Santé – Sciences

Don d'organes : ils ont vécu l'histoire de "Réparer les vivants"

Par Magali Fichter, France Bleu Besançon et France Bleu mercredi 2 novembre 2016 à 20:54

La carte de donneur ne suffit pas
La carte de donneur ne suffit pas © Maxppp -

"Réparer les vivants", adapté du roman éponyme, est sorti en salles le 1er novembre. Il parle de la douloureuse question du don d'organes : comment la gérer quand un de vos proches vient de mourir ? Comment on vit avec une greffe ? Des Franc-comtois racontent.

D'un côté, un adolescent en état de mort clinique après un accident de voiture, de l'autre, une femme qui attend la greffe du coeur qui pourrait lui sauver la vie. C'est l'histoire de "Réparer les vivants", avec Emmanuelle Seigner et Tahar Rahim, tiré du roman du même nom.
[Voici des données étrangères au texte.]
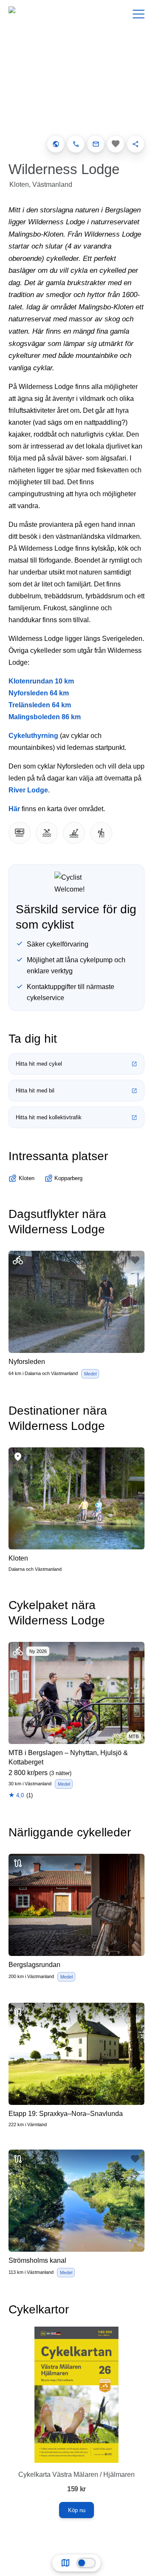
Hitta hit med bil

En France, chaque citoyen est un donneur présumé s'il ne s'y est pas opposé de son vivant, mais dans les faits, on demande toujours l'avis des proches avant un don. Philippe Patton est président de l'ADOT pour le Doubs, l'association pour le don d'organes et de tissus humains, et son histoire ressemble à celle du film. Il y a sept ans, son fils de 19 ans a fait une chute fatale lors d'une randonnée.
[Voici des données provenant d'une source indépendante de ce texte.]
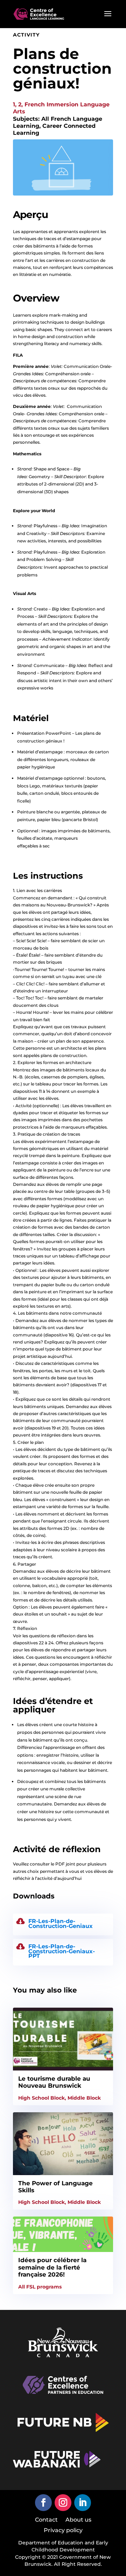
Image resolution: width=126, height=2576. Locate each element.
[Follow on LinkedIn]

En parler avant pour ne pas avoir de regrets après -Philippe Patton, père d'un donneur d'organes

En état de mort clinique, "son coeur battait encore. On n'était pas encore complètement persuadés de sa mort qu'on nous a posé la question" du don d'organe, raconte Philippe Patton. "Effectivement, il y a un décalage par rapport à la vie qu'on imagine encore. Cela dit, on en avait déjà parlé en famille, il y avait consensus, et c'est l'élément qui a fait basculer vers le "oui". Il n'y était pas opposé".

Philippe Patton

Philippe Patton, qui s'est engagé au sein de l'ADOT après l'accident, insiste sur le fait qu'il faut "absolument être au clair, sans avoir fait de grands discours, pour que le cas échéant, on sache quoi faire et on n'aie pas de regrets après." Il raconte aussi que le fait de savoir que la mort de son fils avait permis que la vie continue ailleurs l'a aidé à faire son deuil.
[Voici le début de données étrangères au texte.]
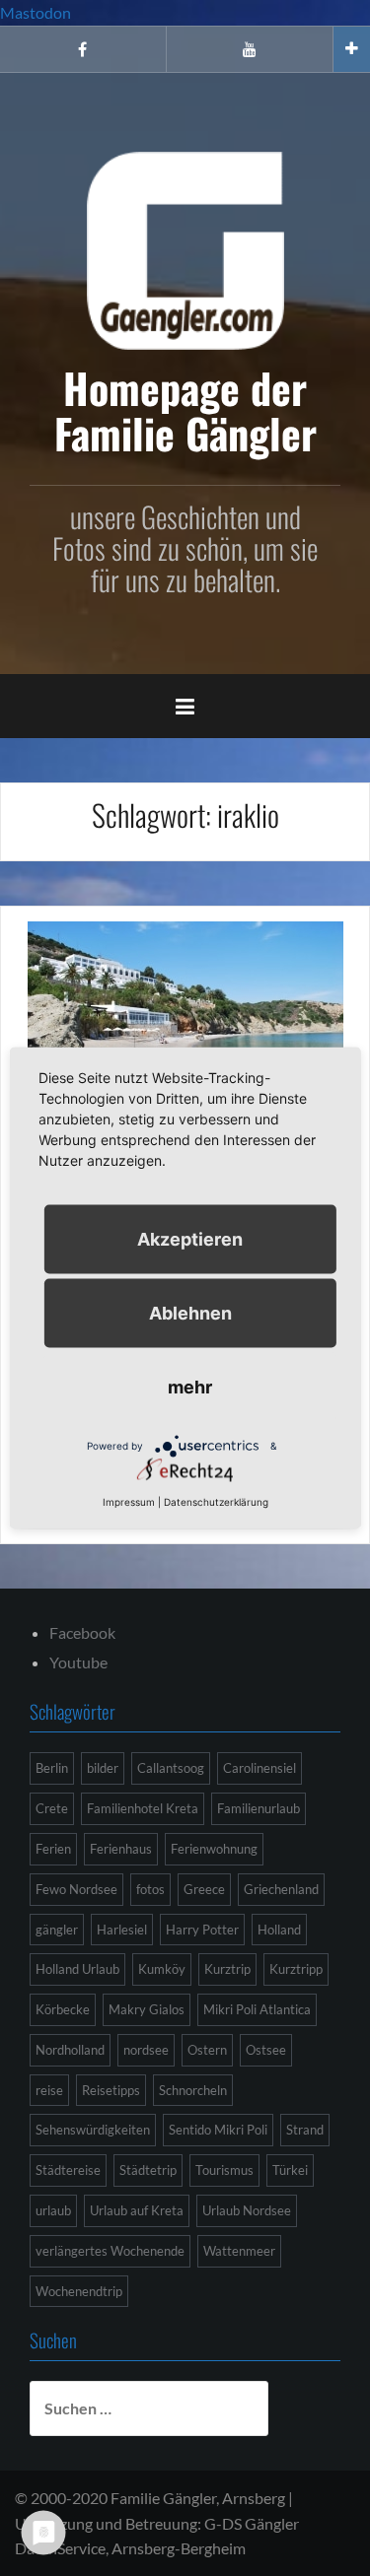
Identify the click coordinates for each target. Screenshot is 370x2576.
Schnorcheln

Ceux qui ont rendu la greffe possible, on y pense tous les jours -Serge Grandvaux, greffé de la cornée

Serge Grandvaux, lui, est de l'autre côté du processus. Ce Jurassien a pu bénéficier d'une greffe de cornée il y a une vingtaine d'années. Avant l'opération, il était devenu quasiment aveugle à cause d'une maladie. Pour lui, cela a été une renaissance : "Quand vous avez frôlé la cécité, que vous vous êtes entraîné à marcher dans le noir avec les bras en avant, et que vous revoyez tout, les petits ennuis quotidiens deviennent anodins".

Serge Grandvaux

Serge a pu, à 54 ans, passer son permis moto, chose qu'il n'aurait évidemment pas pu faire avant l'opération, mais pour lui, le plus important, c'est "la vie de tous les jours. Voir les personnes qui sont autour de vous, c'est ça qui compte". Il dit sentir une "responsabilité", vis à vis des personnes qui ont rendu la greffe possible : "Les proches qui ont accepté un prélèvement dans un moment excessivement pénible, on y pense tous les jours".